Tip: Perform both stretches symmetrically and in a controlled way.


5. Tenodesis (coordinated wrist-finger movement)

Goal: Preserve the natural, coordinated movement of the wrist and fingers.

How to do it:

  1. ·Support your elbow and let your wrist move freely.
  2. ·As you bend the wrist back, allow your fingers to close slightly and naturally.
  3. ·As you bend the wrist forward (toward the palm), allow your fingers to open.
  4. ·Repeat this open-and-close motion at a gentle, even rhythm.

Tip: This is a mobility drill rather than a stretch, so perform it without forcing.


If you find it hard to do the exercises alone at home, or you are recovering after surgery, the support of a physical therapist is valuable for learning the movements correctly and progressing safely. For a structured home program, you can explore our home-based orthopedic rehabilitation service.

What else helps besides exercise?

Exercises work best as part of a whole approach rather than on their own:

  • ·Night splint: A splint that keeps the wrist neutral is one of the first-line options in the initial treatment of CTS and is particularly helpful for night-time symptoms [3].
  • ·Activity modification: Reducing the repetitive movements that trigger symptoms, keeping the wrist neutral while working, and taking frequent breaks can help [1].
  • ·Hand therapist support: Referral to a trained hand therapist may be useful for techniques such as carpal bone mobilization and nerve-and-tendon gliding exercises [3].
  • ·Physician review: If symptoms persist despite a splint and exercise, see your doctor to discuss options such as a corticosteroid injection or further evaluation [3].

Note that oral medications and diuretics have been reported to be ineffective for treating CTS [3], so a "take a painkiller and wait" approach is often not enough.

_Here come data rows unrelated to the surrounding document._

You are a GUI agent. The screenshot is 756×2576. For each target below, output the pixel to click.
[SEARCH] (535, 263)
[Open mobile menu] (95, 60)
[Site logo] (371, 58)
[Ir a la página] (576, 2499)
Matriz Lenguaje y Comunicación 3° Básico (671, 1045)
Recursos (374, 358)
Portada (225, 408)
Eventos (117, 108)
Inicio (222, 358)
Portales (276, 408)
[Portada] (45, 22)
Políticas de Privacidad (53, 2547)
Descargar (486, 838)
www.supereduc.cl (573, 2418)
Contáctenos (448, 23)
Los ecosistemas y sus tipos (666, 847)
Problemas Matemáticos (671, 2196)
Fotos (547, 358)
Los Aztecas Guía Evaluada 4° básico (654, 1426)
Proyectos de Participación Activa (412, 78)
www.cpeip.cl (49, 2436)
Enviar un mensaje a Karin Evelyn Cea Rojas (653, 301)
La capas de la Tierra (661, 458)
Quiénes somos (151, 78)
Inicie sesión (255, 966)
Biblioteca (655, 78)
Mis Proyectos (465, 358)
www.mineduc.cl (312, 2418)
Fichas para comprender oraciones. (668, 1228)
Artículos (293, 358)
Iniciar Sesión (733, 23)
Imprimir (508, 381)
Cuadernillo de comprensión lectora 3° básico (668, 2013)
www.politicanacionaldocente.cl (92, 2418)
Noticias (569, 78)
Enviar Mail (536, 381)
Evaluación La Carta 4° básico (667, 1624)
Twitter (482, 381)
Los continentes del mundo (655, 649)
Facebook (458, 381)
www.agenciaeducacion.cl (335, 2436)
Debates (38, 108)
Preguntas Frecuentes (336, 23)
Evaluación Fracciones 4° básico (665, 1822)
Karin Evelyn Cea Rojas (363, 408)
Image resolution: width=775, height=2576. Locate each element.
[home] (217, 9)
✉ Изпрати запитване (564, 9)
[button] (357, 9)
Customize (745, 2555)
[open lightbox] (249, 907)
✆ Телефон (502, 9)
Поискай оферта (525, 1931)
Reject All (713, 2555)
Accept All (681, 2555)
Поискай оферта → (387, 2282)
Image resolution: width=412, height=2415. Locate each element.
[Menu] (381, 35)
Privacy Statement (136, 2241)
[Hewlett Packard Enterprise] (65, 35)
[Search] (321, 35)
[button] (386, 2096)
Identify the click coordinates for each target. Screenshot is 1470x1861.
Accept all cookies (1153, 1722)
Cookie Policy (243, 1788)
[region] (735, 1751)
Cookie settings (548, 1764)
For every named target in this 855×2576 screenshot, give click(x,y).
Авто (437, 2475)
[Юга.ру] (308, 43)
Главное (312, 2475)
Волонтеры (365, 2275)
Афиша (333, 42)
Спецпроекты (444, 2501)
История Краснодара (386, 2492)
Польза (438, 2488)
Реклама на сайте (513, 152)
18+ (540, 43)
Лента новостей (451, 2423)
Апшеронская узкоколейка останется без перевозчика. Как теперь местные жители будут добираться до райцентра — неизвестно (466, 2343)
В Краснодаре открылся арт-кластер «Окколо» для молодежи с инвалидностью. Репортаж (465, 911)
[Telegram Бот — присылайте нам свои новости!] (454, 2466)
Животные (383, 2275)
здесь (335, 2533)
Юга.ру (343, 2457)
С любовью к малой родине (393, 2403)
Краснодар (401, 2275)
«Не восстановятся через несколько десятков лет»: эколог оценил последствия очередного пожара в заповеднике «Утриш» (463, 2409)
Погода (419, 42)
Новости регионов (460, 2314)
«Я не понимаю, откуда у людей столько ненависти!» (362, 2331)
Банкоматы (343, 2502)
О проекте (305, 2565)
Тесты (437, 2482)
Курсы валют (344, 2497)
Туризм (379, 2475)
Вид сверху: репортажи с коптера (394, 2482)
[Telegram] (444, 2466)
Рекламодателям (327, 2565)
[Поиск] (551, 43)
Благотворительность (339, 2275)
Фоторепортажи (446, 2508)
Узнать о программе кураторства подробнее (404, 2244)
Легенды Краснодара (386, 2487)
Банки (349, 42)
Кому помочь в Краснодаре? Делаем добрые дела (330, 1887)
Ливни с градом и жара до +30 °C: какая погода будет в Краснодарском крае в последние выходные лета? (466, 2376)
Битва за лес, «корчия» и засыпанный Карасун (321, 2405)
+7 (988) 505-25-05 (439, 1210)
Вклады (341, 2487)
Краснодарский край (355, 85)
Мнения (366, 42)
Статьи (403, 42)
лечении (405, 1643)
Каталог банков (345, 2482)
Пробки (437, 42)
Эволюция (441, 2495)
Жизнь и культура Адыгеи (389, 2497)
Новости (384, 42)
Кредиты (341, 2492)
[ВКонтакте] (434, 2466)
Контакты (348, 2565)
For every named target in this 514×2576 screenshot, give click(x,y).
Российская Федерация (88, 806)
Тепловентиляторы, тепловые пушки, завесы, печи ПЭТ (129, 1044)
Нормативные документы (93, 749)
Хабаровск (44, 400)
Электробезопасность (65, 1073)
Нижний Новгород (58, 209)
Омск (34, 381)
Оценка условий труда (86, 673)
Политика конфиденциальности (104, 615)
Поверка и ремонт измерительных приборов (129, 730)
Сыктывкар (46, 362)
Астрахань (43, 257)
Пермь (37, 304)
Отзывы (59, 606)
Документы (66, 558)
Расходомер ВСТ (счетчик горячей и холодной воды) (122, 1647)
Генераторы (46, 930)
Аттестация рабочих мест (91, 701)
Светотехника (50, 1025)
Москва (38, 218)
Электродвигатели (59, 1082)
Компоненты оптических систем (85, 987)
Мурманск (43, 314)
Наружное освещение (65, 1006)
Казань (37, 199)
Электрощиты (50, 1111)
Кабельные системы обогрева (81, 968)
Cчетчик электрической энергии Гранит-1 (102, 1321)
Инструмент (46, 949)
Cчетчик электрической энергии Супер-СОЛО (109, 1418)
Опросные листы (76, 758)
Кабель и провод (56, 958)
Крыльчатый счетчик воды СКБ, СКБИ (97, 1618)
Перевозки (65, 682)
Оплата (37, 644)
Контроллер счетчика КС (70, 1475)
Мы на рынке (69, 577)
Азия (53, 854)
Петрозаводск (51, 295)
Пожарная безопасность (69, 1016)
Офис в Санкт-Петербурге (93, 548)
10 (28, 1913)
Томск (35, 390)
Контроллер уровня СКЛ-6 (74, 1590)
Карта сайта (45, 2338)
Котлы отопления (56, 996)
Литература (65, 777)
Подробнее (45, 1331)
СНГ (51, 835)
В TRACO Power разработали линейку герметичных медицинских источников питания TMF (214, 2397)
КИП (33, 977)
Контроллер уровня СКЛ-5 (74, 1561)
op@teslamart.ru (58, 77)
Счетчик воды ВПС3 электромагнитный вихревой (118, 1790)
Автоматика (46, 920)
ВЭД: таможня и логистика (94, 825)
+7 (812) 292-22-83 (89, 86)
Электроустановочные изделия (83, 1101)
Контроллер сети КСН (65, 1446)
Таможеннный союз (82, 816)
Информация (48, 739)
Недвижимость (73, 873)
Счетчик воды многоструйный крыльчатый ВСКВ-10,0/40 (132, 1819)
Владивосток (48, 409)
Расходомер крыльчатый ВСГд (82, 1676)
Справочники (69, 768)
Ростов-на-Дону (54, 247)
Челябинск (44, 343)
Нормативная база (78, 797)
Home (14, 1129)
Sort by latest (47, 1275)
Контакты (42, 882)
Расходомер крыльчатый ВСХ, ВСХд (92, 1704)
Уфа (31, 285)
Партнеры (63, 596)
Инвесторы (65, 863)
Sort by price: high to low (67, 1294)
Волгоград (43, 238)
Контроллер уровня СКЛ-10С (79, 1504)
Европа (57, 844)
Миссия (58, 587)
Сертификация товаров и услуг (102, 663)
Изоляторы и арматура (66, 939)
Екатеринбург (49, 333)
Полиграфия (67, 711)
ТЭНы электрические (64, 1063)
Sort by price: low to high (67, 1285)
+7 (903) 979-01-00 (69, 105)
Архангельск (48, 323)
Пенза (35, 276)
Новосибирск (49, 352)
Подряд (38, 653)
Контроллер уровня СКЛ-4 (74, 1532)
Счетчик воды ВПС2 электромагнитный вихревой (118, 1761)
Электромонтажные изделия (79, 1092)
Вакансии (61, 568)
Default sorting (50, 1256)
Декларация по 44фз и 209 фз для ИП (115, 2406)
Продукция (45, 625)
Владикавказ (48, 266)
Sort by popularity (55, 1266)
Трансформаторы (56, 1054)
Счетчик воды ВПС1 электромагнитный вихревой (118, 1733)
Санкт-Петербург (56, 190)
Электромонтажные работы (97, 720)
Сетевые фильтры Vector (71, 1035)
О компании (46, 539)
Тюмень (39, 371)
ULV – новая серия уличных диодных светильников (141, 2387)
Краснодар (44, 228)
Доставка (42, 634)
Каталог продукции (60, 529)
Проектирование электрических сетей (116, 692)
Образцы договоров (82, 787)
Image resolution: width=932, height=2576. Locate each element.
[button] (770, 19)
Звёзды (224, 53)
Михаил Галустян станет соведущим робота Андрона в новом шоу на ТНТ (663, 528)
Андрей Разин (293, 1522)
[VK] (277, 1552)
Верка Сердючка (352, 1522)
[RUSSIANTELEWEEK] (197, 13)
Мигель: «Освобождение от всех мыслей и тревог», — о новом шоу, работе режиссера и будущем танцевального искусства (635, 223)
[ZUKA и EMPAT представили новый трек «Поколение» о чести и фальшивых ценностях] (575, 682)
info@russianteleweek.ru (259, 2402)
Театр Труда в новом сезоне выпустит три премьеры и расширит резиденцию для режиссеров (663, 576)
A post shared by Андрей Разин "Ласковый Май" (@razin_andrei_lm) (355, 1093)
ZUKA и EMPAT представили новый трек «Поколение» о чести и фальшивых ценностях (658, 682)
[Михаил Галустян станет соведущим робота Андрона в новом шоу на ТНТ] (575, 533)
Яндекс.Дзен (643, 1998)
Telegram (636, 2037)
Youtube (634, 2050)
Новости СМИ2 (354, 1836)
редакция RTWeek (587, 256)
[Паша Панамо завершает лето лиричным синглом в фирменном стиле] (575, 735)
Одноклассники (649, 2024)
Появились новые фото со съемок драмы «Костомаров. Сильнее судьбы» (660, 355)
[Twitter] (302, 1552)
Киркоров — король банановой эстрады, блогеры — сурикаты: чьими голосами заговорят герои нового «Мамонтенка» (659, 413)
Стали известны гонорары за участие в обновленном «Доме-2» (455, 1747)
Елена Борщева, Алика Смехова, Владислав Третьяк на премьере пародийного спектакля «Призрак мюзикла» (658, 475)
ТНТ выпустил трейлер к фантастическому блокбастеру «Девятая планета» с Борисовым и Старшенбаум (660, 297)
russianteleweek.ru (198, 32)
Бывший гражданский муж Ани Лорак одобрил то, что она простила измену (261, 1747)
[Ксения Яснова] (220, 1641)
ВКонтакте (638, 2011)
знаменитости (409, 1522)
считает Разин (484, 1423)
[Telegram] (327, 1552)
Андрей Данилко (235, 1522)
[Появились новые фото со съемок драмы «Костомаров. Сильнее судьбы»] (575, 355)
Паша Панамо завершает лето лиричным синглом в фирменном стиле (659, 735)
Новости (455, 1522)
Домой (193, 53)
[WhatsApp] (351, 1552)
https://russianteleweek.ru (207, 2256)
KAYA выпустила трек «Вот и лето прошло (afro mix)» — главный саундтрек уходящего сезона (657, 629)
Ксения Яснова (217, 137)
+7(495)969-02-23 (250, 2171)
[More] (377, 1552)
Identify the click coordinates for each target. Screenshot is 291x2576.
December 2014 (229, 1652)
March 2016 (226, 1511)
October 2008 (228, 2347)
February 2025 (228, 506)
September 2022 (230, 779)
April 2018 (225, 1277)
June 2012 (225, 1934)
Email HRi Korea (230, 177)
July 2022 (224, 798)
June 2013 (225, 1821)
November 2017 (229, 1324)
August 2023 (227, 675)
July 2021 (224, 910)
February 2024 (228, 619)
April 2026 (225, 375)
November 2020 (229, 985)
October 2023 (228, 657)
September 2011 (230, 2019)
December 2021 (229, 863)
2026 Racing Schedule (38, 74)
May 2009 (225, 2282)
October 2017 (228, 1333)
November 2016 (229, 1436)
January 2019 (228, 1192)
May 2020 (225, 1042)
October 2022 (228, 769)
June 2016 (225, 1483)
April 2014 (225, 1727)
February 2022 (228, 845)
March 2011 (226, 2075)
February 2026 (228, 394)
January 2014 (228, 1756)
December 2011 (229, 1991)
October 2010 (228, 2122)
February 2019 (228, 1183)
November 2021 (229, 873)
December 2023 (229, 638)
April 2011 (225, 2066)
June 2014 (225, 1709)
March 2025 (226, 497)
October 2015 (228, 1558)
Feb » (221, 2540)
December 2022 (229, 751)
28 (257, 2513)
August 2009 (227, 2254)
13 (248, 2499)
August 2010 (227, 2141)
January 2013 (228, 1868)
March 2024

When should you see a professional?

Exercises can support mild to moderate symptoms, but certain situations call for prompt professional evaluation. If any of the following apply, see a doctor before continuing with exercise:

  • ·Persistent (constant) numbness: When temporary tingling is replaced by numbness that lasts all day and does not go away, it may signal progressing nerve damage [3].
  • ·Muscle wasting (thenar atrophy): Thinning of the muscle pad at the base of the thumb (the thenar area) and reduced strength bringing the thumb across to the other fingers are signs of advanced, chronic nerve compression [3].
  • ·Marked loss of hand strength and dexterity: Increasing difficulty with daily tasks such as buttoning clothes or turning doorknobs, clumsiness, and dropping objects [3].
  • ·Symptoms that worsen with exercise: A clear increase in pain or numbness during or after exercise; if this happens, stop that exercise and talk to a health professional [1].
  • ·Pain that disrupts sleep, atypical symptoms, or impaired hand function: In these cases, electrophysiological tests such as nerve conduction studies may be needed [3].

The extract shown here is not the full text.